In the end, almost everyone lost their jobs anyway, as most travel booking moved to websites where the work was shifted onto customers who—now that the airline-reservation agents acted like robots—would much rather interact with a web form than have a phone call with a know-nothing trying desperately to sell them something in the shortest possible time.
As with airline reservations, so it goes with many other similar services. Who likes to call a business? Not most young people. We’d much rather hit a button on an app or—soon, I guess—dispatch a bot to talk to the harried, underpaid employee who has been tasked with answering the phone that day.
Automation begets automation. In that sense, Google Duplex feels not like something new and amazing (though it is also that), but something old and stultifying. For decades now, we’ve been forcing human service workers to act like robots. This makes many service interactions unpleasant enough that people want to avoid them, so now, Google will provide everyone with a robot that can act like a human. Finally, technological capitalism has generated the correct match for the robotic service worker: a robot service worker.

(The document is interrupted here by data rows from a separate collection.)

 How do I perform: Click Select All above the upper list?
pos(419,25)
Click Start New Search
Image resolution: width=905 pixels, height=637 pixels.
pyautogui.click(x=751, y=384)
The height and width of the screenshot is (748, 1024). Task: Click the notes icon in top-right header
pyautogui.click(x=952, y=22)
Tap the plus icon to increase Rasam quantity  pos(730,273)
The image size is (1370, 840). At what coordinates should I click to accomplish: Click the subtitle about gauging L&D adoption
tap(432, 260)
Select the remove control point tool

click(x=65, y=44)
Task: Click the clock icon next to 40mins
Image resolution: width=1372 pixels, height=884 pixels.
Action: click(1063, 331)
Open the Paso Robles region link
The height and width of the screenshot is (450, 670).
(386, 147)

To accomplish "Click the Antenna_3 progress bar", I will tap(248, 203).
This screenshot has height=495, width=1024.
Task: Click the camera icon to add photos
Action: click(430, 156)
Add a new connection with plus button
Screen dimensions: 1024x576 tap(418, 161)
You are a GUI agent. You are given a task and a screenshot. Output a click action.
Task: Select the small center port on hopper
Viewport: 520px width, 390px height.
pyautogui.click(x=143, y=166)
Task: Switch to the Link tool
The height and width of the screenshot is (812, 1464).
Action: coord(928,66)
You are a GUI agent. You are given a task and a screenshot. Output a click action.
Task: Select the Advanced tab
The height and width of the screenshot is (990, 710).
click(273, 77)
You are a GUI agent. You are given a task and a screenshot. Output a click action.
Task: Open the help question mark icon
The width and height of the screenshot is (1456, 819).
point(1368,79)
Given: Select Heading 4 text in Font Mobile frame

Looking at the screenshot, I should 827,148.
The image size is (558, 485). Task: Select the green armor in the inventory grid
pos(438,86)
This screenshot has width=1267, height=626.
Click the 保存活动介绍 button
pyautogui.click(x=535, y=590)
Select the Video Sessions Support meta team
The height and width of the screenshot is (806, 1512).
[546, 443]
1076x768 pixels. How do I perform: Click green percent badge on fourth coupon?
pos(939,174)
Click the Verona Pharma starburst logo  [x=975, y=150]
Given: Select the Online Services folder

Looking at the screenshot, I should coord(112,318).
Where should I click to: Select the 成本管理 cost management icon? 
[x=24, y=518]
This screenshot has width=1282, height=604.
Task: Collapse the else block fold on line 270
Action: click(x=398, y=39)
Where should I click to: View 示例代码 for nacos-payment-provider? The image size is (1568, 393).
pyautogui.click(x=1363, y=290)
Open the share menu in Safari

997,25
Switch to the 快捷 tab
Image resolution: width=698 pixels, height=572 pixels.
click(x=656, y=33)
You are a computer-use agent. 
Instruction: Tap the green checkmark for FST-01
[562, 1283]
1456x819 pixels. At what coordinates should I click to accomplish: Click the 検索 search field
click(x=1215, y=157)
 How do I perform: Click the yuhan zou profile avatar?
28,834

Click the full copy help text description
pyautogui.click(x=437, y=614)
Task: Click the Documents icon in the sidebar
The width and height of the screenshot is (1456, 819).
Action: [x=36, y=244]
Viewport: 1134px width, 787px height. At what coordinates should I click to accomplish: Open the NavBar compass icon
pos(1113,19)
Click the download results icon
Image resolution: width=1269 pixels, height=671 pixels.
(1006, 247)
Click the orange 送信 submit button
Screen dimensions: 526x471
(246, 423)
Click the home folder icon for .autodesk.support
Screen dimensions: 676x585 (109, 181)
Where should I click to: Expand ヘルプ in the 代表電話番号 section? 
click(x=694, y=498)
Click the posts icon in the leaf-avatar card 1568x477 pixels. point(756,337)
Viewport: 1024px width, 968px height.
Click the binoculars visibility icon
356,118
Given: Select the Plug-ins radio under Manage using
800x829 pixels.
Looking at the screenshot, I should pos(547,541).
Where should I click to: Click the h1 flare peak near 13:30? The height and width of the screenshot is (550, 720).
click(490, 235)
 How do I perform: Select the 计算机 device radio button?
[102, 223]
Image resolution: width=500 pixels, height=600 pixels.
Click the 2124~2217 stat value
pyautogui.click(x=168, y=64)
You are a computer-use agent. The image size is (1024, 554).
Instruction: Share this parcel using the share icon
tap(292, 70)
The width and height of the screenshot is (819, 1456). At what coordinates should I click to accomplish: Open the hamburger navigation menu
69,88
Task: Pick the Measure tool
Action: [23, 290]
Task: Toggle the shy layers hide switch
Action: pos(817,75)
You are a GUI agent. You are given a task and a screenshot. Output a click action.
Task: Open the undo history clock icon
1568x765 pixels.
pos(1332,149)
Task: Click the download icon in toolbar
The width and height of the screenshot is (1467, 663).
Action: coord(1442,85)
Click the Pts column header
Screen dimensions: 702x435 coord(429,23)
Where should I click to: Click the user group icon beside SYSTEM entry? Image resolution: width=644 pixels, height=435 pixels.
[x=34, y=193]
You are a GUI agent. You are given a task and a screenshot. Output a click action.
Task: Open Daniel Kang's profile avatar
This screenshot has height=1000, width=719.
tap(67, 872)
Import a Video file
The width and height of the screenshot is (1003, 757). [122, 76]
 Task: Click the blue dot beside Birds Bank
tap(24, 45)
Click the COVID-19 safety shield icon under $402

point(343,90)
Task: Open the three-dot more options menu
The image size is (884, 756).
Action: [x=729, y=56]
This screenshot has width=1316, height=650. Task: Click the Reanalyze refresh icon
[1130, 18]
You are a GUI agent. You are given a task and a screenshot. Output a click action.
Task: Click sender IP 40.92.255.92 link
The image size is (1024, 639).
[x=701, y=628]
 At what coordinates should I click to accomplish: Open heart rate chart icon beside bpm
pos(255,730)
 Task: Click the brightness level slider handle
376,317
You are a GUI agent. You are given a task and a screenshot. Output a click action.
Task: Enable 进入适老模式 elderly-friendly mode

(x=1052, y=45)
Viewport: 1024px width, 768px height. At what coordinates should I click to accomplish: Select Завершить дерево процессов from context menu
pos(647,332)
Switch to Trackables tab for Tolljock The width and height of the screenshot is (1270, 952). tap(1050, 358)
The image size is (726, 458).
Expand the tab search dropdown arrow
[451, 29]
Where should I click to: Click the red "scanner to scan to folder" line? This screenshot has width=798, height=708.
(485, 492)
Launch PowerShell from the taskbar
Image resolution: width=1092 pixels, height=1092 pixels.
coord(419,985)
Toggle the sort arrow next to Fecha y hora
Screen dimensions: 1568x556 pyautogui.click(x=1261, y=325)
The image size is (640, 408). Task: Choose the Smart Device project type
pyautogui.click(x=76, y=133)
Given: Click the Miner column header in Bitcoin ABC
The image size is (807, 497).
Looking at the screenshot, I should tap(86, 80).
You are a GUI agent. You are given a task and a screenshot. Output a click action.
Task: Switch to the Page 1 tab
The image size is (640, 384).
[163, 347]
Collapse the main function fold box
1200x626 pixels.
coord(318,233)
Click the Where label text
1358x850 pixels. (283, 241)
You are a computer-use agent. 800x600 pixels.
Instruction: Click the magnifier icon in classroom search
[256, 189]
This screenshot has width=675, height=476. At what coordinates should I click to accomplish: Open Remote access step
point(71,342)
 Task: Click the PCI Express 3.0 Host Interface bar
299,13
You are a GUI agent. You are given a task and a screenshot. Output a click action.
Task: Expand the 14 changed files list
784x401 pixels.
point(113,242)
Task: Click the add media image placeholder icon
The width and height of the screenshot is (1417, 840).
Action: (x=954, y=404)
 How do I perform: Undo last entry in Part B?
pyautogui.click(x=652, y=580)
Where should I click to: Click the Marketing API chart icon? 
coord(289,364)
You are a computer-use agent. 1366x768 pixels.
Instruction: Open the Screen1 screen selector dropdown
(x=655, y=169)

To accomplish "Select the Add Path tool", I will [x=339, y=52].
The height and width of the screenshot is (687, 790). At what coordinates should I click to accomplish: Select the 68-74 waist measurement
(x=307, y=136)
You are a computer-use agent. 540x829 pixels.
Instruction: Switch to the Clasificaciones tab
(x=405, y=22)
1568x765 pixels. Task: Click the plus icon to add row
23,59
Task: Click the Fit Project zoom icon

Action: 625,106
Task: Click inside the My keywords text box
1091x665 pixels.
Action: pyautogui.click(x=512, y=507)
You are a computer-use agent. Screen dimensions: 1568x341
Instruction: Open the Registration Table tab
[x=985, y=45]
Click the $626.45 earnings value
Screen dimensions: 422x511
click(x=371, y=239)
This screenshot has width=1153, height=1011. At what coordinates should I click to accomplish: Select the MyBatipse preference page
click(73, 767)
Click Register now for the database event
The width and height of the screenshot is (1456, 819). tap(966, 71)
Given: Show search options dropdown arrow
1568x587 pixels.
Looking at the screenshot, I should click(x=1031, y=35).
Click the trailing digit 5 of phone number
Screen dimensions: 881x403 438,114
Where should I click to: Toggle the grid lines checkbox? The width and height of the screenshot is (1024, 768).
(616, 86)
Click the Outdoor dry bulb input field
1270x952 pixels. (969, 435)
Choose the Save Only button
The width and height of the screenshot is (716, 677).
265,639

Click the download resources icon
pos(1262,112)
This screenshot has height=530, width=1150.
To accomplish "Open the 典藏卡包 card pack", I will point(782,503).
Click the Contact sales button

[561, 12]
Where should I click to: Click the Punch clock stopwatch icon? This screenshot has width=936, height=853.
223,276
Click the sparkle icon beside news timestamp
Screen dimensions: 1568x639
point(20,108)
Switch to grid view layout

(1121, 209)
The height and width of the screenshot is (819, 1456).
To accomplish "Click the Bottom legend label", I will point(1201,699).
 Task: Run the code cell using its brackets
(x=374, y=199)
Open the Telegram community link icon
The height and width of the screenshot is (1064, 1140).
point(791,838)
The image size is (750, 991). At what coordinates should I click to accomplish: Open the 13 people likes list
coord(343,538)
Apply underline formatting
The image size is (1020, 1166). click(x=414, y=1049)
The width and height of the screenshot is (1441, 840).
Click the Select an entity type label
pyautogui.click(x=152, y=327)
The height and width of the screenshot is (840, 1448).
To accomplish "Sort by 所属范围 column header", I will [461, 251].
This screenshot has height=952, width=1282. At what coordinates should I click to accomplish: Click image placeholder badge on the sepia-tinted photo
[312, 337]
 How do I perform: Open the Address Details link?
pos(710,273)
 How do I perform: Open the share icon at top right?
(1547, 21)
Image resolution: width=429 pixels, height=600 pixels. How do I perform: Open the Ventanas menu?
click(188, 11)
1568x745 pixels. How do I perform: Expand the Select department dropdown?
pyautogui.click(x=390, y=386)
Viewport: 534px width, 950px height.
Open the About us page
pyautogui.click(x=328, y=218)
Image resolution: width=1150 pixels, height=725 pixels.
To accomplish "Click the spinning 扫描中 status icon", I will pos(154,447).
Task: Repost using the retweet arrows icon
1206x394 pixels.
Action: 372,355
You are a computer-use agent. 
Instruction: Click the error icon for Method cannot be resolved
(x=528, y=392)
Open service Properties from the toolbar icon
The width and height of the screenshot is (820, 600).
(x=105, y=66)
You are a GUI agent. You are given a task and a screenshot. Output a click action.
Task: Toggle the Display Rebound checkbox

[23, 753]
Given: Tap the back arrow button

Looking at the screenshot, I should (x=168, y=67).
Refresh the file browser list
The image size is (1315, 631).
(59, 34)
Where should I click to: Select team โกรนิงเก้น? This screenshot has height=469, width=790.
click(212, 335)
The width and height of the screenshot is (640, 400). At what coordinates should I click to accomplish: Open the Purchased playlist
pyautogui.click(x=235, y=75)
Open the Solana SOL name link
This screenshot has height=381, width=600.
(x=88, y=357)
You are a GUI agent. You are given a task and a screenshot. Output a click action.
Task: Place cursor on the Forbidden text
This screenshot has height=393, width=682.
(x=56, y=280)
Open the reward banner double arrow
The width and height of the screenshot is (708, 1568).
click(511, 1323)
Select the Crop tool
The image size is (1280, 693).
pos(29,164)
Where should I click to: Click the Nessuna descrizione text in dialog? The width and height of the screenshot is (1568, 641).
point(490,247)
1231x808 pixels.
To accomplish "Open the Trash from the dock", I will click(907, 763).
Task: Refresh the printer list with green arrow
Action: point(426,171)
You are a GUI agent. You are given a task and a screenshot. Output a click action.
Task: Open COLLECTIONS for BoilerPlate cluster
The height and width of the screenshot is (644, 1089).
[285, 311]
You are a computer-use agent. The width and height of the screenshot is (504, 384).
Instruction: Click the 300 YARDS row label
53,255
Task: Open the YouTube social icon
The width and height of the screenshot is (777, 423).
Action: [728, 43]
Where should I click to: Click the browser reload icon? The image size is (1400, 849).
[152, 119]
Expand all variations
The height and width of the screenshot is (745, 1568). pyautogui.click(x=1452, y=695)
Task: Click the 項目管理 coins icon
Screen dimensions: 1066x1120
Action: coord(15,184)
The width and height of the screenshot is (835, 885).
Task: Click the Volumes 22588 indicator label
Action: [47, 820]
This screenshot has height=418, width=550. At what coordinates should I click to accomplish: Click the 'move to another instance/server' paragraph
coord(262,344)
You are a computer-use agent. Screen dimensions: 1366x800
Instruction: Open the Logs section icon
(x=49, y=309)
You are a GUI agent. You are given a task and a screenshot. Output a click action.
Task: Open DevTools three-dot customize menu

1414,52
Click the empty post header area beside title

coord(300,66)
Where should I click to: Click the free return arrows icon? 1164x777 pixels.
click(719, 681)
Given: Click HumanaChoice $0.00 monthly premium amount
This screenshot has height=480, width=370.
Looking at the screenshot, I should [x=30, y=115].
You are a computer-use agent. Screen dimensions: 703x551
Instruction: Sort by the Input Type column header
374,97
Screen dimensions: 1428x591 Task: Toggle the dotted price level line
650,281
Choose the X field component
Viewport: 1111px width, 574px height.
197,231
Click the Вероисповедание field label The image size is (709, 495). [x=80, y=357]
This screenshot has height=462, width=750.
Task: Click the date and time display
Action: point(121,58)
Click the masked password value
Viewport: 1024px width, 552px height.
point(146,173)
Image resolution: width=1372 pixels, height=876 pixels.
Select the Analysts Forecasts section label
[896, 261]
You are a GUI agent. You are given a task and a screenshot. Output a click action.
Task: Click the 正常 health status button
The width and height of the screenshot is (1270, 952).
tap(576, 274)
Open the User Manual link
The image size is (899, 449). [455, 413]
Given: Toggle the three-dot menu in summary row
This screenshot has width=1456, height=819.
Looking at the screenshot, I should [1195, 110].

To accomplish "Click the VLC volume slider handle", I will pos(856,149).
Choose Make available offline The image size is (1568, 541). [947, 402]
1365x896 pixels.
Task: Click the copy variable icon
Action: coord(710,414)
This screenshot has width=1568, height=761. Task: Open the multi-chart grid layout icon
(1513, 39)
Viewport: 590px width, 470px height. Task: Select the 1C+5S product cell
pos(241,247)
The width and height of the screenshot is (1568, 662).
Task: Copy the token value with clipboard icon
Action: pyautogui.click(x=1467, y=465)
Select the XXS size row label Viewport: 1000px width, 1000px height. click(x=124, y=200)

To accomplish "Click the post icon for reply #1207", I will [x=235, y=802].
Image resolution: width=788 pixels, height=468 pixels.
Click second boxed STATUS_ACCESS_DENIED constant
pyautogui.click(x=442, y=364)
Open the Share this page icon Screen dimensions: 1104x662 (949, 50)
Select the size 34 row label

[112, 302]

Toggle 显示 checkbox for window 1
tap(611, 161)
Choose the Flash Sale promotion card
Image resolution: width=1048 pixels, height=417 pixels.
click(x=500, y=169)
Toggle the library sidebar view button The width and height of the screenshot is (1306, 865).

It’s almost hilarious, a George Saunders short story. It’s almost tragic, a Samuel Beckett play.
Maybe none of it matters. Who needs small talk? All we’re doing is exchanging information, flipping a bit on a calendar from zero to one. So why not let an AI do that errand? There are bigger thoughts to think, children to spend quality time with, exercise to do, community groups to volunteer for, code to write.
But maybe small talk has a purpose. The urban theorist (and hyper-observer of the city) Jane Jacobs thought that all these dumb interactions were the social fabric. She wrote in The Death and Life of Great American Cities:
The sum of such casual, public contact at a local level—most of it fortuitous, most of it associated with errands, all of it metered by the person concerned and not thrust upon him by anyone—is a feeling for the public identity of people, a web of public respect and trust, and a resource in time of personal or neighborhood need. The absence of this trust is a disaster to a city street.
After Jacobs published her book in 1961, most American cities suburbanized, cutting people off from this kind of casual contact with the people around them. But at the same time, they connected through other means, the telephone primary among them.
Already, the push-button service framework, Uber for everything, has eroded this last bastion of local chitchat. Google Duplex will simply extend that trend even to those businesses who have not given in to the computerization of their reservation systems. And I don’t except myself from this trend: I hate making these little phone calls as much as anyone else.
But if Jacobs is right that simply making conversation with our fellow human beings—“most of it associated with errands”—is what generates trust in the world around us, then what happens when no one is ever quite sure if Alexis or Duplexis is calling?